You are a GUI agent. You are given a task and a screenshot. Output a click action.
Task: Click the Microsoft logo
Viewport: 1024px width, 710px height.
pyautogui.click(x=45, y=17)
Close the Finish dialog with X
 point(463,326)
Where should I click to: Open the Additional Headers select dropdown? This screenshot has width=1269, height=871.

--

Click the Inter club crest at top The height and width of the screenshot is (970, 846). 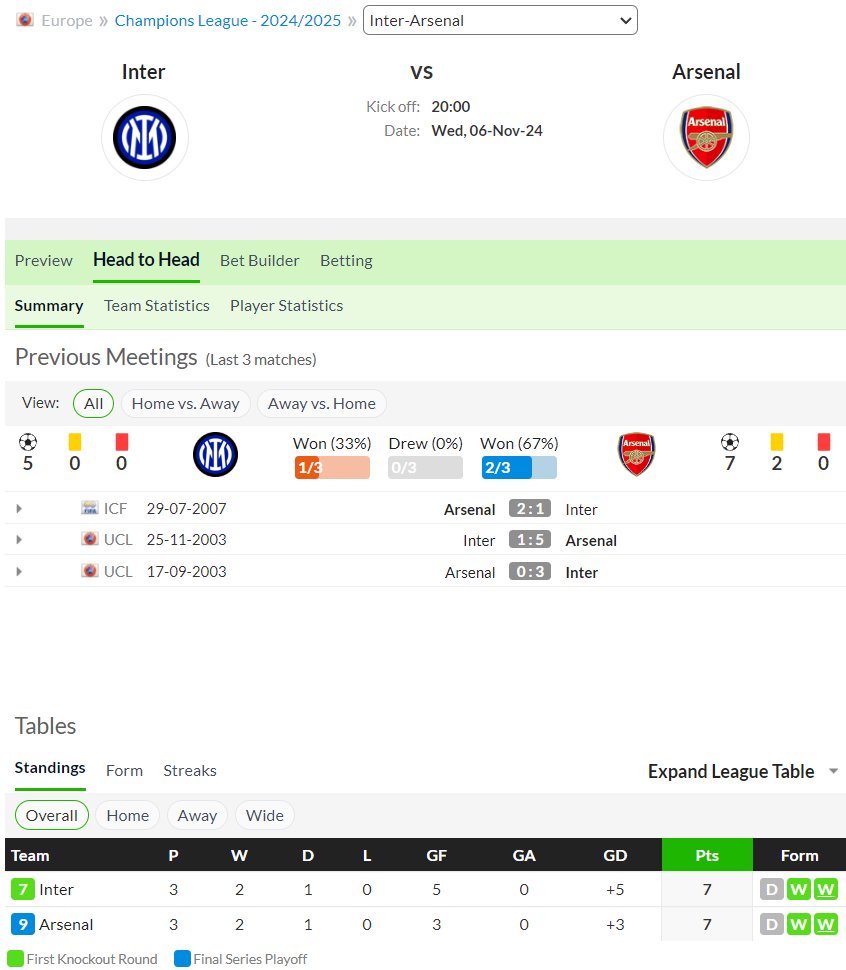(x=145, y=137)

Work to be completed — Within the listing above, extract exactly the lines from the line with "Viewport: 1024px width, 710px height." to the line with "Where should I", the two named lines included, and no others.

Reply to the exercise —
Viewport: 1024px width, 710px height.
pyautogui.click(x=45, y=17)
Close the Finish dialog with X
 point(463,326)
Where should I click to: Open the Additional Headers select dropdown? This screenshot has width=1269, height=871.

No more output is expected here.